───── Excerpt to read
- Born: November 10, 1882 Petersburg, Illinois, U.S.
- Died: May 16, 1967 (aged 84) Colorado State Penitentiary in Cañon City, Colorado, U.S.
- Other name: Denver Spiderman
- Criminal status: Deceased
- Parent(s): Thomas H. Coneys Isabella Coneys (née Elam)
- Conviction: First-degree murder
- Criminal penalty: Life imprisonment without the possibility of parole

Details
- Victims: Philip Peters, aged 73
- Date: October 17, 1941; 84 years ago
- Locations: Denver, Colorado, U.S.
- Date apprehended: July 20, 1942

= Theodore Edward Coneys =

American murderer (1882–1967)

Theodore Edward Coneys (November 10, 1882 – May 16, 1967), also known by the nickname "Denver Spiderman", was an American drifter who committed the murder of a man whose house he was illegally occupying in 1941, and continued occupying the attic of the victim's home for nine months.

==Early life==
Theodore Coneys was born November 10, 1882, in Petersburg, Illinois, to Thomas H. Coneys (November 18, 1844 – July 1, 1888), a Canadian immigrant who owned a hardware store in Petersburg, and his wife, Isabella Elam (March 1, 1851 – April 14, 1911). After the elder Coneys died in 1888, Mrs. Coneys and her son moved to a farm near Beloit, Wisconsin, then to Denver, Colorado, in 1907, where she worked as a housekeeper at the Denver Democratic Club. She died in 1911.

Theodore Coneys suffered from poor health and had been told by doctors not to expect to see his 18th birthday, so he did not finish high school. As an adult, he worked as a bookkeeper at the Denver Brass Works in advertising and sales, yet spent much of his adult life homeless. Coneys resented the way he was treated by others for his frail condition, later expressing that he wanted a place where he could be alone and free from the judgment of others.
──────────
───── Study material
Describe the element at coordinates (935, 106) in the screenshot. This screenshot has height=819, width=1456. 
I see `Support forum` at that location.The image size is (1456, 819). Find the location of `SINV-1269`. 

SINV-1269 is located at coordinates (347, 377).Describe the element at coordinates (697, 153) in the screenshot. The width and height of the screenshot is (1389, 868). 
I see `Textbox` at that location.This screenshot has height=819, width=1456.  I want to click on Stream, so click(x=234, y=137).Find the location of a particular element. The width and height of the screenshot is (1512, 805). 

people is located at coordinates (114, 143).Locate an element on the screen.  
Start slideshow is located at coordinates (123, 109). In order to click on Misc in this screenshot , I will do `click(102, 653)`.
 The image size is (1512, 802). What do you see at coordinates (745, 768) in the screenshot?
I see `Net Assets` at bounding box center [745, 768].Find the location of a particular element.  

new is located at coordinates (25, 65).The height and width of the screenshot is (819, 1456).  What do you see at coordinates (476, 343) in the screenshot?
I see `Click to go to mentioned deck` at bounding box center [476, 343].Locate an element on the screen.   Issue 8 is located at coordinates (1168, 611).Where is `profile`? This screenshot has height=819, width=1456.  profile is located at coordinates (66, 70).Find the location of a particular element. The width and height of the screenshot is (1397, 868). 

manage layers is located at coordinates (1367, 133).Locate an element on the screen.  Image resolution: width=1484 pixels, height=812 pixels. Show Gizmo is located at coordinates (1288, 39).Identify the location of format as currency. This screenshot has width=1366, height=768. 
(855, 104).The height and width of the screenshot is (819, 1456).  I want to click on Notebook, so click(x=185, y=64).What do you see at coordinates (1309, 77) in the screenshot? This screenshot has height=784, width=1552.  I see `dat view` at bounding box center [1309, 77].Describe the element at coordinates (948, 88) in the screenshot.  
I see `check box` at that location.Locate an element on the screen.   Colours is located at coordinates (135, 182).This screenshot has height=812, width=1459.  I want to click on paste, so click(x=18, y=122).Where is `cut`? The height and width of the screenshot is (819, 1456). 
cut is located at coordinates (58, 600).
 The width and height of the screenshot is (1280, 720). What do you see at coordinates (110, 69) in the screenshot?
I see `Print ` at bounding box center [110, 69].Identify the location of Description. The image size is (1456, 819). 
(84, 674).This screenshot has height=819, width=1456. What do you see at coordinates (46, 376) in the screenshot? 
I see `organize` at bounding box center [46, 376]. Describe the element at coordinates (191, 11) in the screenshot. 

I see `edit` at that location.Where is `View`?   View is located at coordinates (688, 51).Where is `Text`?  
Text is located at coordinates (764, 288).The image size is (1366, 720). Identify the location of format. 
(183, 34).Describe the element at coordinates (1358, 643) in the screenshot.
──────────
# [What you are asked to do]
Answer these questions from the Theodore Coneys biography:
1. In what year did Coneys and his mother move to Denver?
2. Who was the victim of the murder, and how old was he?
3. At what company did Coneys work as a bookkeeper?
The records are separate material, unrelated to the Theodore Coneys biography.

# [Task output]
1. 1907
2. Philip Peters, aged 73
3. The Denver Brass Works